*RICHIESTE*
(1) Elenca tutte le persone nominate nel testo selezionato, riportando ciascun nome una sola volta.
(2) Ripeti il passo del testo selezionato compreso tra "In seguito, l'astronomo" e "quei complessi megalitici.", estremi inclusi.

*TESTO SELEZIONATO*
━━━━━━━━━━

In seguito, l'astronomo britannico Joseph Norman Lockyer, verso la fine della sua vita, si interessò agli allineamenti megalitici, in particolare Carnac e Stonehenge, e ai loro rapporti con l'astronomia, utilizzandone i dati in congiunzione con i calcoli riguardanti la precessione degli equinozi, rilevando allineamenti verso diversi corpi celesti, e cercando sia stabilire connessioni con le religioni astrali e i primi calendari, sia di stabilire o confermare le date di costruzione di quei complessi megalitici.
Ad essi si aggiunse poi Max Müller (Contributions à la science de la mythologie, 1897) con ricerche di mitologia classica e di filologia, volte a dimostrare che dall'interpretazione dei fenomeni celesti, in particolare del dio Sole, erano derivate tutte le credenze religiose degli uomini della Preistoria. Alla teoria della "diffusione solare" aderirono Max Müller, Alfred Jérémias, e Andrew Lang .

━━━━━━━━━━

*DATI ARCHIVIATI*
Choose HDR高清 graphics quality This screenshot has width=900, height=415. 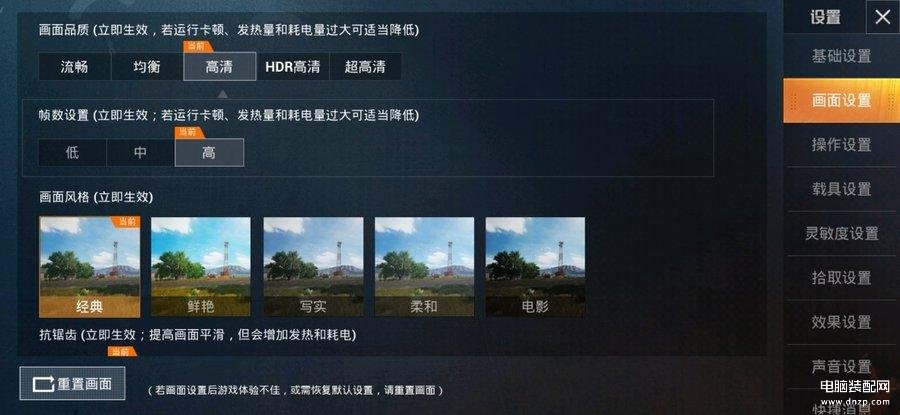coord(293,67)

━━━━━━━━━━

*RISPOSTE*
(1)
- Joseph Norman Lockyer
- Max Müller
- Alfred Jérémias
- Andrew Lang

(2)
In seguito, l'astronomo britannico Joseph Norman Lockyer, verso la fine della sua vita, si interessò agli allineamenti megalitici, in particolare Carnac e Stonehenge, e ai loro rapporti con l'astronomia, utilizzandone i dati in congiunzione con i calcoli riguardanti la precessione degli equinozi, rilevando allineamenti verso diversi corpi celesti, e cercando sia stabilire connessioni con le religioni astrali e i primi calendari, sia di stabilire o confermare le date di costruzione di quei complessi megalitici.